For the three-year period spanning 2013 to 2015, Fresno County had 10 teen suicides. But there have been 11 this year alone, said Dawan Utecht, director of Fresno County’s behavioral health department.

“It’s definitely a spike,” she said. “There’s no doubt about it.”

Utecht said she is not aware of other local spikes, but that it is a trend in other cities around the country. She said she doesn’t know what specifically could be causing the rise in suicides by young people, but said teens are vulnerable because of internal and external pressures.

“They’re trying to figure out who they are,” she said. “It would be so easy if we had a simple recipe for suicide.”

Copycat phenomenon

One of the possible contributors could be “copycat suicide.” Researchers at Columbia University and other institutions have found that suicide can be contagious and that people ages 15 to 19 are particularly prone to it.

As for whether Clovis Unified has a higher share of suicides than the rest of the county, Avants said that is something the district is exploring.

Utecht said social media complicates prevention efforts. On one hand, people can be vicious online, hence the prevalence of cyberbullying.

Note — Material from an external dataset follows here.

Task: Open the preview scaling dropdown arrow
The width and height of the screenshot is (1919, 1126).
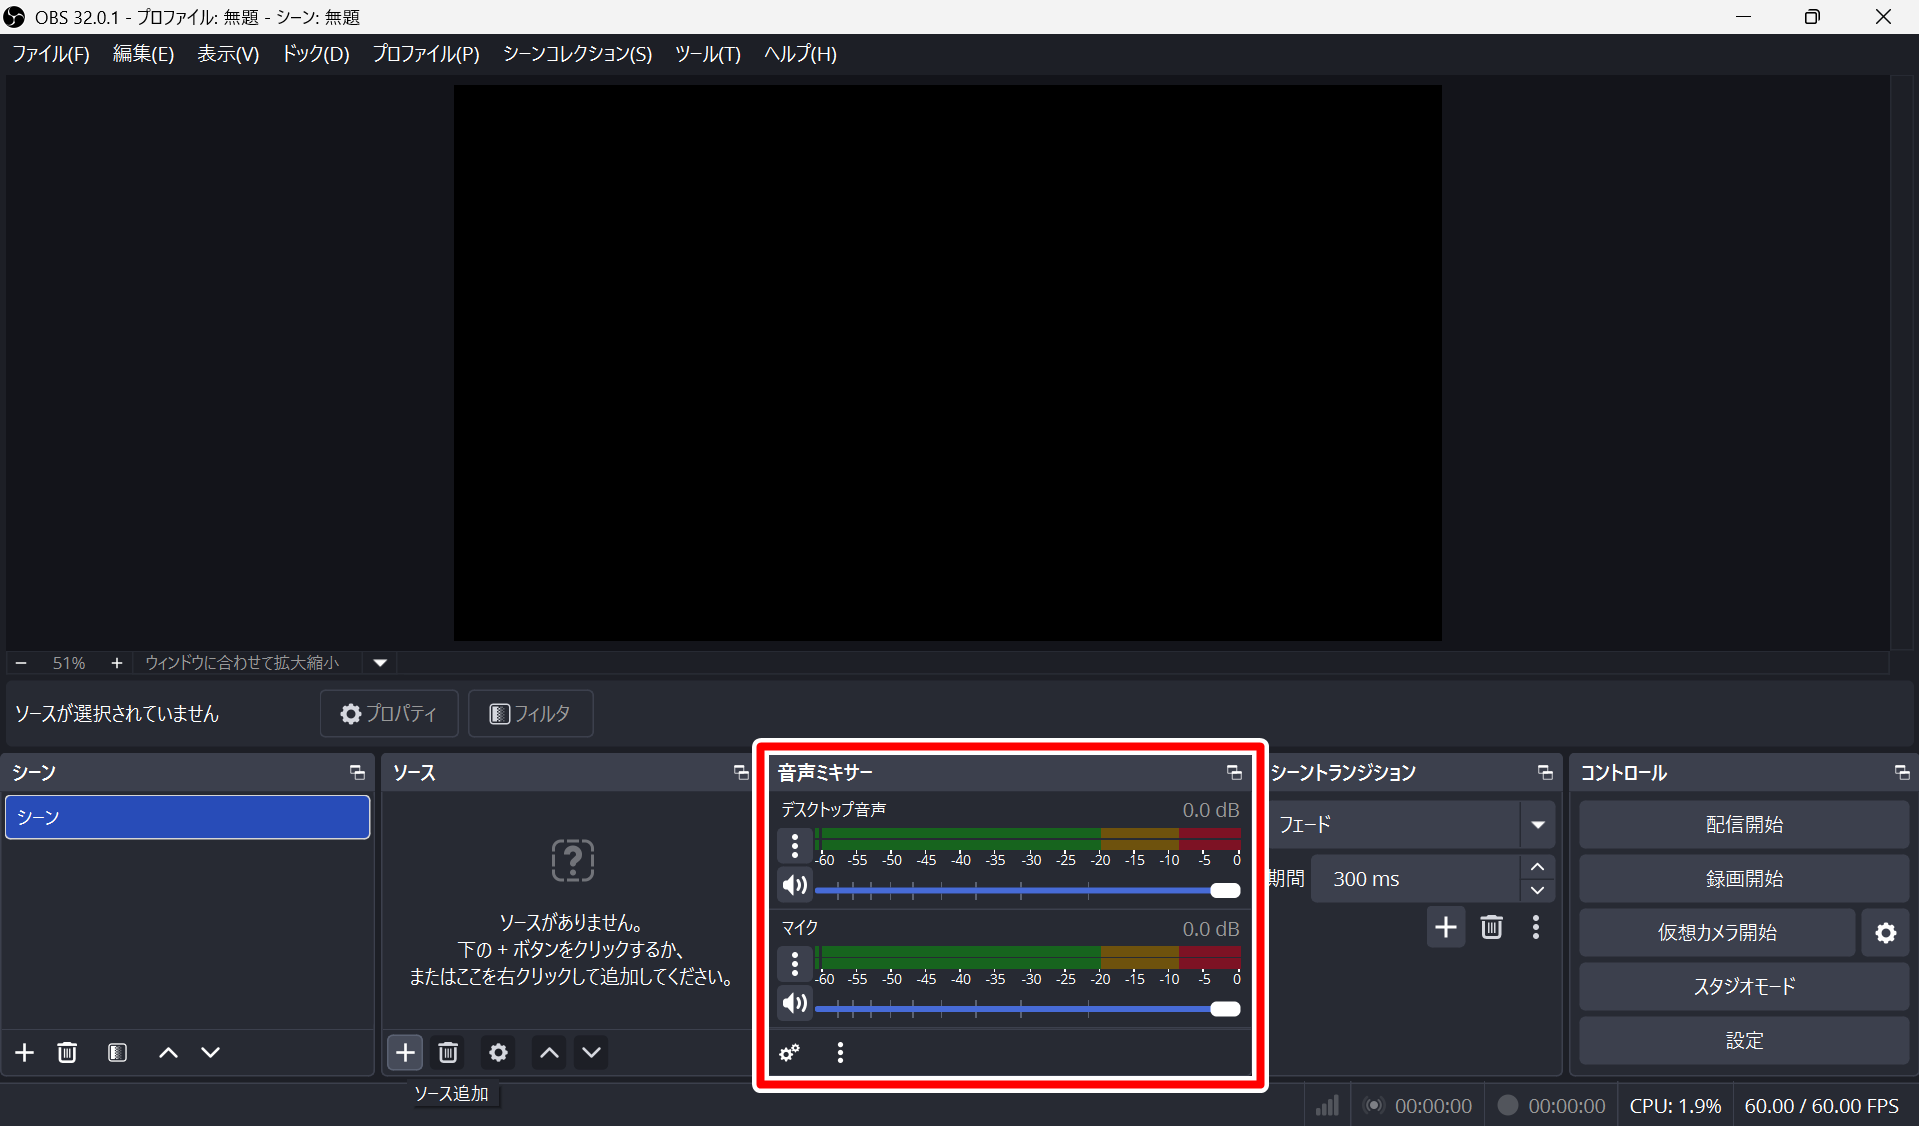Action: click(x=380, y=662)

But whereas people used to keep their struggles to themselves, social media has changed that.

“Don’t be afraid if you think someone is exhibiting those warning signs to ask them about it,” she said.

Some Clovis West parents have said the district fails to prevent students from killing themselves. Not everyone agrees.

Christina Valdez-Roup, executive director of the local affiliate of the National Alliance on Mental Illness, has two children who attend Clovis West. She pointed to the Clovis Unified mission “for all students to reach their potential in mind, body and spirit” as evidence that the district genuinely cares. She said the district is reacting appropriately.

But Valdez-Roup said help too often is reactive. While Clovis Unified freshman health classes include information about mental health and suicide prevention, Valdez-Roup said both of her children took the class as independent study, which meant they missed out on participating in the discussion.

Valdez-Roup said the responsibility to prevent suicides and reduce the stigma surrounding mental health issues goes beyond the school district. She has open conversations with her children about mental health and directs them to alternate resources if she is not the best person for them to talk to about something.

“We’re desperate for answers. But in searching for that, let’s look for the best answers,” she said. “It’s a society problem, it’s not just a Clovis West problem.”